Ecumenism and an apology

Firstly and before I go on to write about what I want to write about today I want to apologise for being so tardy in publicising the comments everyone made on Foo Fighters and the comment from LettyandDollyin our continued argument about what it means to be Christian (check it out as there are some really good points coming up and we all need to be clear where we stand). I have no good excuses I have just been rather busy!

And now to my main thoughts today. Today I have mostly been thinking about….

Ecumenism – Or why what the Pope said matters

I have lived a slightly unorthodox religious life. I am aware of that. I have worshipped in more churches in my short life than most people even visit. Because my father was in the forces we moved on average every 3 years. Some churches we went to were lively with large congregations, some churches were tiny, my family was the congregation. Some churches used guitars, some had statues of the Virgin and some even used incense. I have been confirmed as a Methodist and an Anglican ( in the same ceremony) I have married a Catholic and I visit a Catholic nun for spiritual direction and take retreats at a Catholic monastery.

With a background like this it is easy for me to see the common ground that we all have as Christians. Everywhere I have been accepted and loved by the Christians I have met – whether we hold the same beliefs about prayer, intercession and communion or not. Almost all liturgies are the same, down to the very words. (In fact our words and structure of worship as Christians are even incredibly close to the structure of a Jewish service I have been too – which shouldn’t surprise any of us.)

The point I am making is that our differences – our liturgies, our approaches, the physical things we hold so closely to that we think make us different from other denominations are really not that different. This is why what the Pope has done recently – allowing a kind of Anglican enclave to be grafted onto the Catholic Church while retaining many of the more distinctive Anglican prayers, liturgy etc to remain – is of great interest to me. It opens the doors to more Anglicans joining the Catholic Church in a kind of half way house move that means they can retain their Anglicanism but take communion with Catholics. And this issue of communion has always been the cause of most emotional worry and concern to me – specifically the refusal of the Catholic Church to allow Anglicans to take communion. The very point where we as Christians are supposed to be united, the unifying meal that springs out of the Jewish statement of identity in the Passover feast, the common action that distinguishes Christians from any other faith group- is restricted We can worship together, we can’t eat together. I feel a bit like the Samaritan woman whenever I go to a Catholic service (which I do quite a bit with my husband).

Why is this important? Well, maybe it will help to start to break down barriers between us. Maybe the stuck in the mud attitude of Forward in Faith to women priests and homosexuals will become the Trojan Horse by which we as Catholics and Protestants begin to discover our common language, instead of focusing on what divides us.

▶ _Source excerpt_:
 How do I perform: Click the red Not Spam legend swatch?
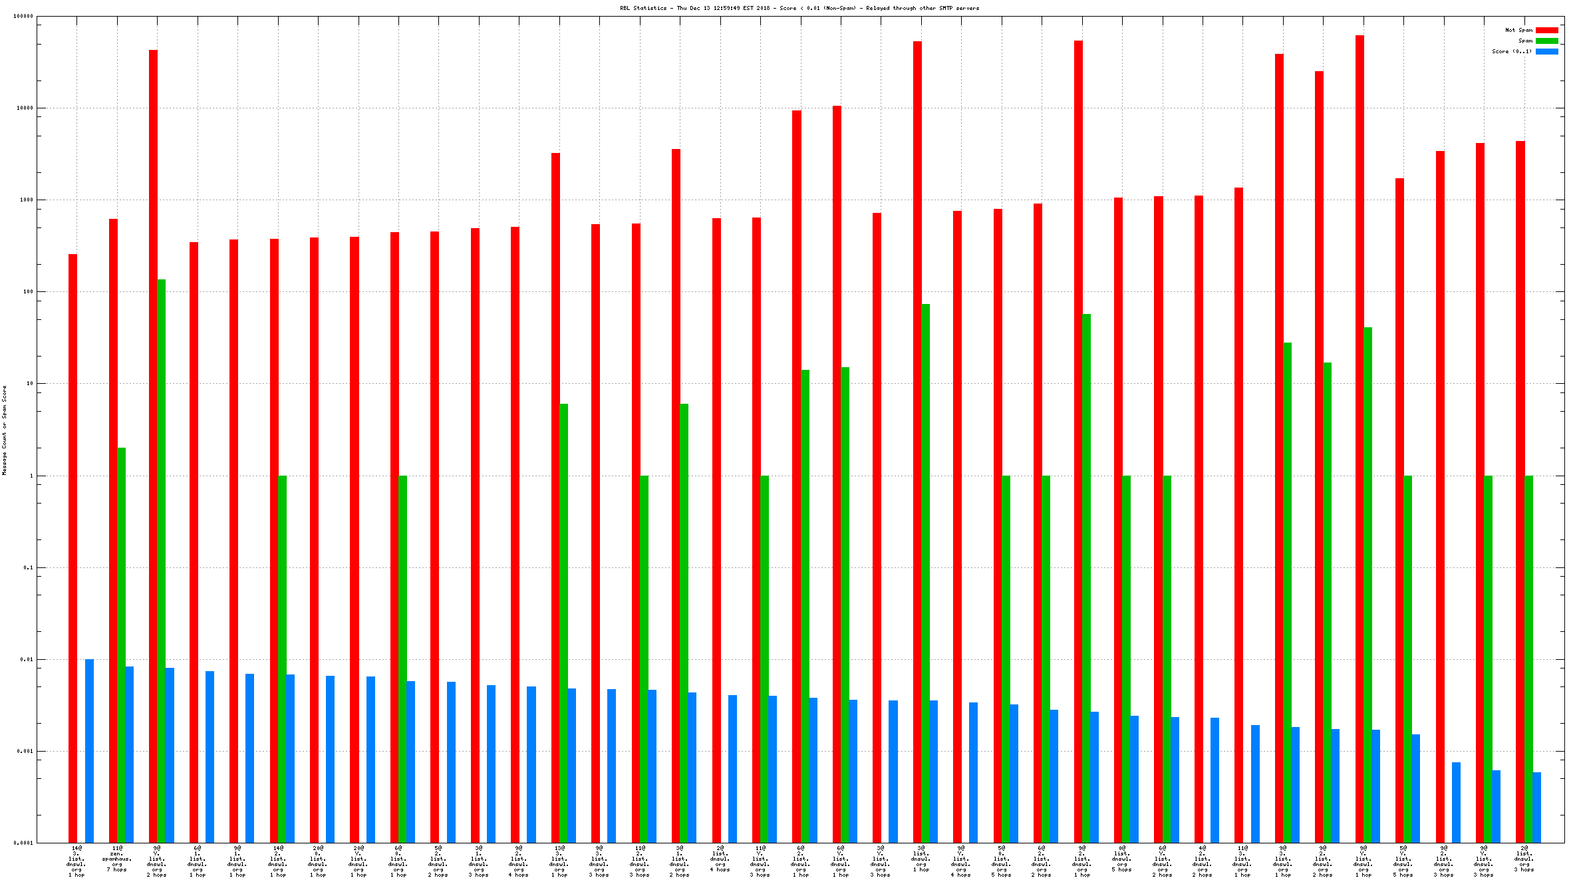(x=1546, y=30)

▶ _Problems to work on_:
a. In the post on ecumenism, why did the writer's family move on average every three years?
b. Pick up the post on ecumenism from its last sentence and carry it on.
The material plays no part here.

▶ _Task results_:
a. The writer's father was in the forces.

b.
God does what he wants despite us, that is one thing I do know and anything that can draw us closer together should be celebrated. I watch with interest and with hope because when we finally leave this earth I can’t believe the first thing God is going to ask any of us is

“And what denomination are you?”



2 responses to “Ecumenism and an apology

  1. Christians in Agreement

    I am a cradle Catholic with a passion for God and a passion to see Christians worldwide unite together in our battle against our common enemy the devil. Paul says, “The body is one and has many members, but all the members, many though they are, are one body; and so it is with Christ. It was in one Spirit that all of us were baptized into one body. All of us have been given to drink of the one Spirit.” (Romans 12:12-13).

    My dream is for all Christians to be in unity as the Lord desires. As the Second Vatican Council pointed out: “There is one body and one Spirit, just as you were called to the one hope of your calling; one Lord, one faith, one Baptism” (Ephesians 4:4-5). For “all you who have been baptized into Christ have put on Christ … for you are all one in Christ Jesus” (Galatians 3:27-28).

    We know there are obvious differences between Catholics and Protestants in terms of church leadership and theology. However, if we focus on our common beliefs, we would be in a much better position to deal with our common problem…the devil. Simply because we (Christians) attend different churches and have different preachers, priests and pastors does not mean any particular denomination has a more secure path to Heaven than any other true believer in Christ. Unity does not mean uniformity.

    My passion for many years has been Ecumenism (Christian Unity). I am currently working on developing a ministry dedicated to that goal. With the proper motivation, “All things are possible for God.” We are God’s servants and all we have to do is answer His call and begin moving forward…one step at time.

    “Genuine ecumenism is not about convincing non-Catholics to become Catholics, or convincing Catholics to become Protestant – or to pretend that we are not Catholic or Protestant. Ecumenism is an attempt for mutual respect and understanding, a quest for members of different traditions and denominations to honor everything that unites them, even as they discuss respectfully the things that divide them. True ecumenism starts with mutual love and respect.” Archdiocese of Santa Fe

    I see an incredible opportunity to “bridge the gap”, not in a spirit to convert each other but in a spirit of cooperating with each other to present a solid witness for unbelievers and to energize the “lukewarm” (maybe the largest group in need).

    It occurs to me that now, in this climate of social, political and economic turmoil, is the time for all Christians to come together in prayer: “If My people, upon whom My name has been pronounced, humble themselves and pray, and seek My presence and turn from their evil ways, I will hear them from Heaven and pardon their sins and revive their land.” (2 Chronicles 7:14).

    Unless we come together in great numbers to get the media and politicians’ attention necessary to reverse this Country’s self – inflicted death spiral, we Christians are going to have another accountability issue with God on the day of our judgment. It’s not only what we do, but what we fail to do, that God will be reviewing with us.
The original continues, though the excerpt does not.